When I was a child, March was the time when we would go outside and try to fly our kits. These kits weren’t very sophisticated, just some very light paper covering a two piece wooden frame which was in the shape of a cross. If the wind was blowing hard, the kits would twist and turn in a crazy circle until we added a tail made from a piece of string that had folded pieces of newspaper in the shape of a bow tie attached to the piece of string.

Today, our understanding of aerodynamic shapes and airfoils has become much more sophisticated. If you drive down route 21 from Naples to North Cohocton and then further on down route 21 to Wayland, you will see some very impressive wind turbines. These machines stand some 450 feet tall on top of the hills which rise up out of the rolling farm land. Each blade is 90 meters (270 feet long) and under the right conditions, a single wind turbine can generate 2.3 megawatts of electricity.

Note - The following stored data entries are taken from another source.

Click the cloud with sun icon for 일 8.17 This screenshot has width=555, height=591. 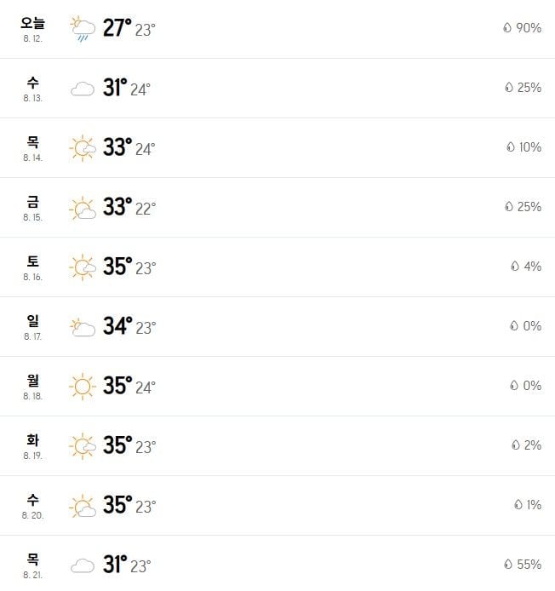(x=83, y=327)
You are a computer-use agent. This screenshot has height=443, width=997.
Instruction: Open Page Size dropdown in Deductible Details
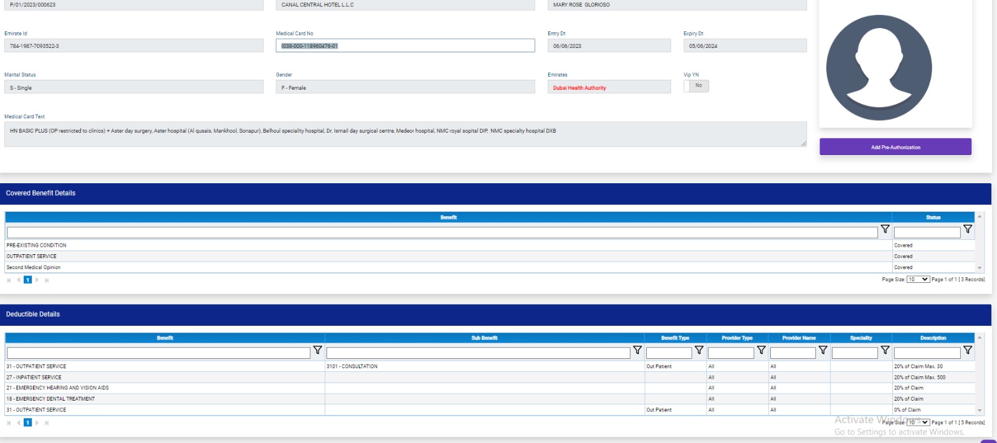pos(918,422)
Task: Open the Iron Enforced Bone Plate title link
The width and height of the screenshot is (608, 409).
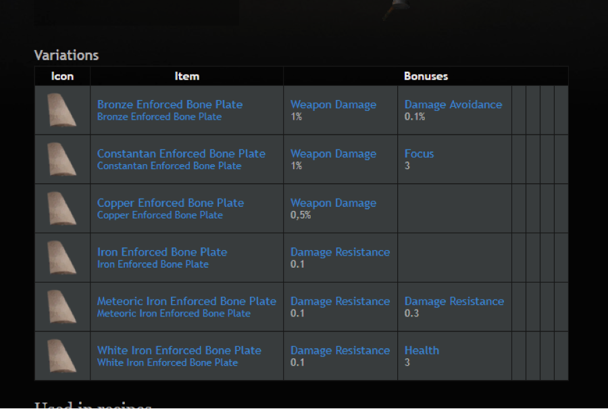Action: (162, 252)
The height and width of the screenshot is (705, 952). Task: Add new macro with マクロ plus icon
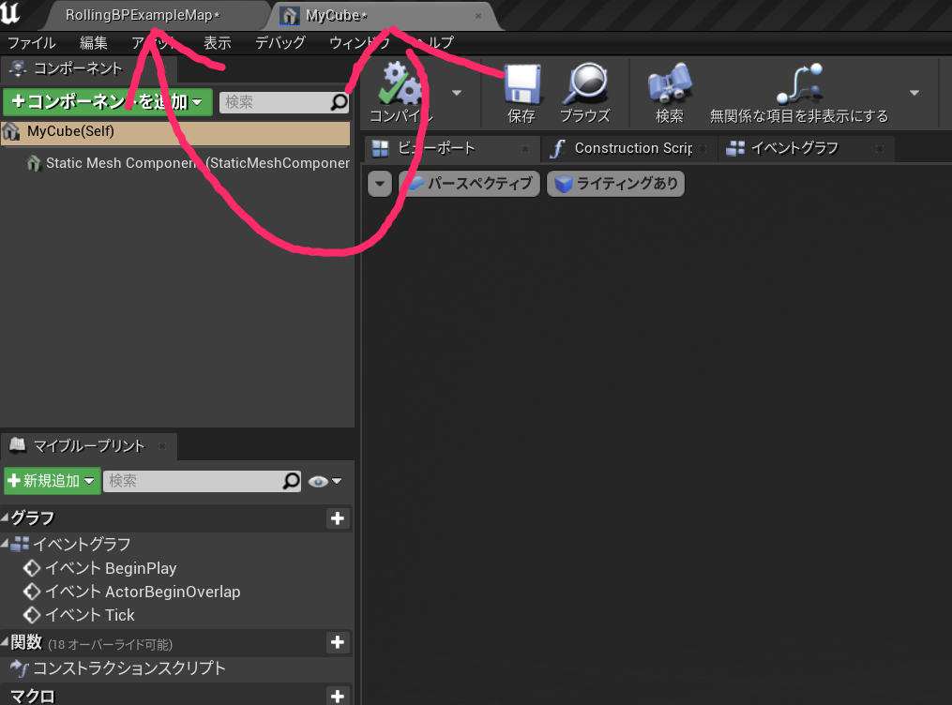338,696
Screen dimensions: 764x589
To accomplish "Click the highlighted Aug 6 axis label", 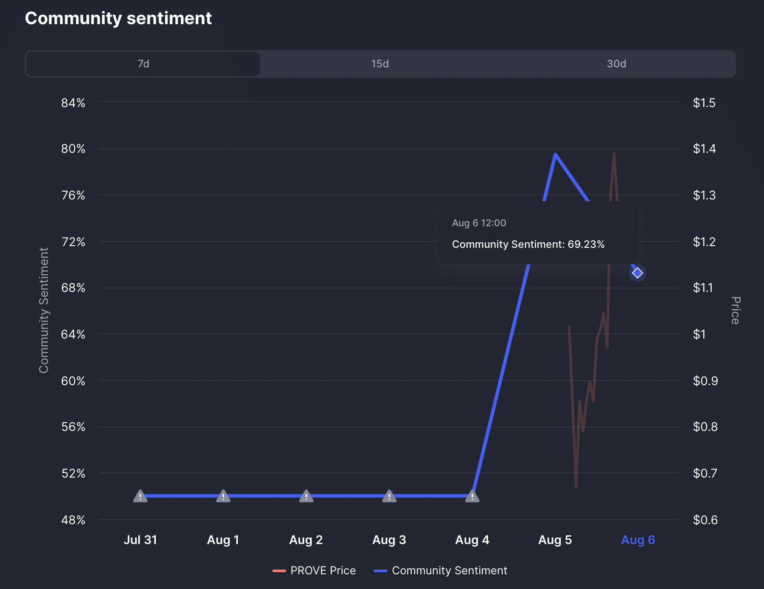I will [638, 540].
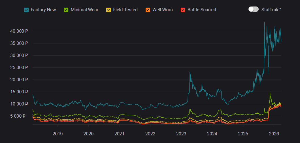Click the Field-Tested legend text

[x=125, y=10]
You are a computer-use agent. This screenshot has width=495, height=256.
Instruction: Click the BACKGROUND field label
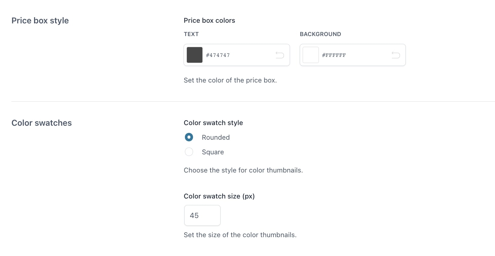click(x=320, y=34)
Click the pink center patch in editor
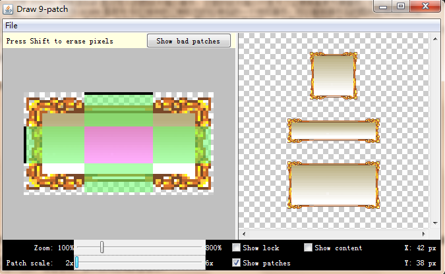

Generating electricity by using the winds in the Finger Lakes is a just a small part of the answer to our energy needs, but I can see that it is part of a larger plan to conserve energy and to use renewable sources of energy like dams across streams, ethanol made from corn, or electricity generated by a solar panel. And wasn’t it the abundance of water falls in the Finger Lakes region which helped power the industrial revolution while the Finger Lakes themselves, their connecting waterways, and the Great Lakes provided a  cheap way to transport those goods to New York City and beyond?